** begin PAGE **

Stucker said they don’t have to rotate every password someone might have known when they leave the organization anymore either. With JIT PAM, most administrators never need to know the password, and if they do, passwords get rotated automatically. This dramatically improves productivity, since it’s a single process to let everyone in, and it provides administrators the visibility to look back and audit what people did.

That’s also important for remote workers — administrators can see what consultants did on the server.

“Remote access is the number one attack vector a threat actor will use to get into an organization,” McCullough said. “We basically shut that vector down with JIT PAM.”

That kind of visibility is new to identity access management platforms. Organizations are typically very siloed, with different offices, different campuses. That’s been the norm for decades. But JIT PAM is a paradigm shift, McCullough said.

“The default mode was giving everyone access to get their job done. And that was fine when everything was in one data center, people weren’t remoting in,” he said. “Now, you have exponential growth rate on the attack surface – it’s not only data centers connecting to each other, but also machines connecting to other machines, the internet of things – the attack surface has expanded to a degree that the old way of managing accounts just doesn’t work anymore.”

Visibility across the discovery process is one of the biggest components to JIT PAM.

“Finding out where everything lives is a huge task,” Stucker said. “It’s really insurmountable without a really good tech solution, and BeyondTrust offers that solution. We’re going to find out things we’ve never known before: where are privileged accounts, how are they being used, when, and from where?”

It does this by integrating with existing tools, both on the backend and in the user toolset. It audits user activity, aggregates the information, and controls the means of access. The problem is many organizations have too many tools. A security operations center can monitor them 24/7, but it’s just too much information.

“It’s the proverbial needle in a huge stack of needles,” Stucker said. “You have to filter out what’s ok to get a better handle on and visibility into the anomalies. No human could possibly go through or make sense of that much information in time to stop a threat before it’s a problem. You can’t detect, delay, disrupt without quick detection.”

“And remember, implementing the kind of solution that Chris is referring to does not need to be an all-or-nothing endeavor.” McCullough said.  “Taking JIT PAM one step further, a Universal Privilege Management model allows you to start with the PAM use cases that are most urgent to your organization, and then seamlessly address remaining use cases over time.”

“Organizations that want to start with protecting privilege access from third parties, or eliminating administrative rights from users, can do so without implementing a full password management solution first.  Then they can enhance the level of protection across their organization, over time, in a fashion that meets their budget and needs.”

Whether achieving compliance for DoD’s new cyber framework, or managing a complicated higher education identity lifecycle, JIT PAM can help agencies and organizations achieve the level of access control they need.

** end PAGE **

DIRECTION: Copy the JIT PAM article from the words "That kind of" through the words "to JIT PAM.", swapping "campuses" for "buildings". The lines that come next have no connection to the JIT PAM article.

** begin DATA LINES **

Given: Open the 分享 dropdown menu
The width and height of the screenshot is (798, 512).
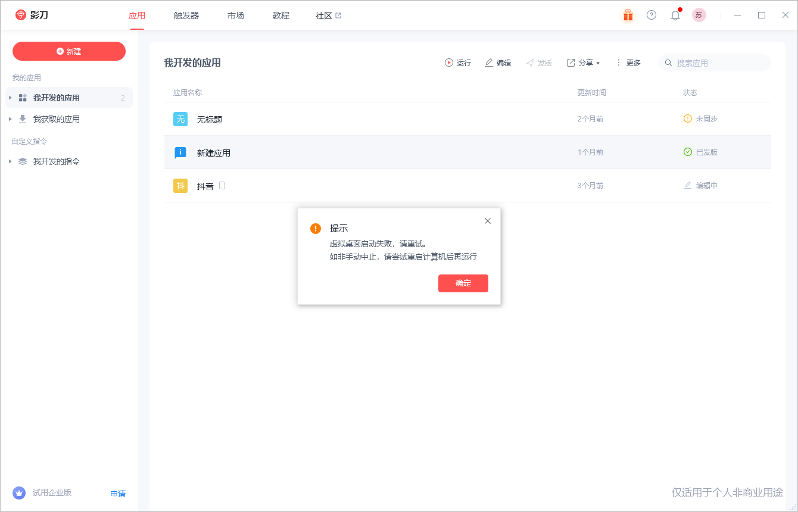Looking at the screenshot, I should (584, 63).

** end DATA LINES **

RESULT OF THE TASK:
That kind of visibility is new to identity access management platforms. Organizations are typically very siloed, with different offices, different buildings. That’s been the norm for decades. But JIT PAM is a paradigm shift, McCullough said.

“The default mode was giving everyone access to get their job done. And that was fine when everything was in one data center, people weren’t remoting in,” he said. “Now, you have exponential growth rate on the attack surface – it’s not only data centers connecting to each other, but also machines connecting to other machines, the internet of things – the attack surface has expanded to a degree that the old way of managing accounts just doesn’t work anymore.”

Visibility across the discovery process is one of the biggest components to JIT PAM.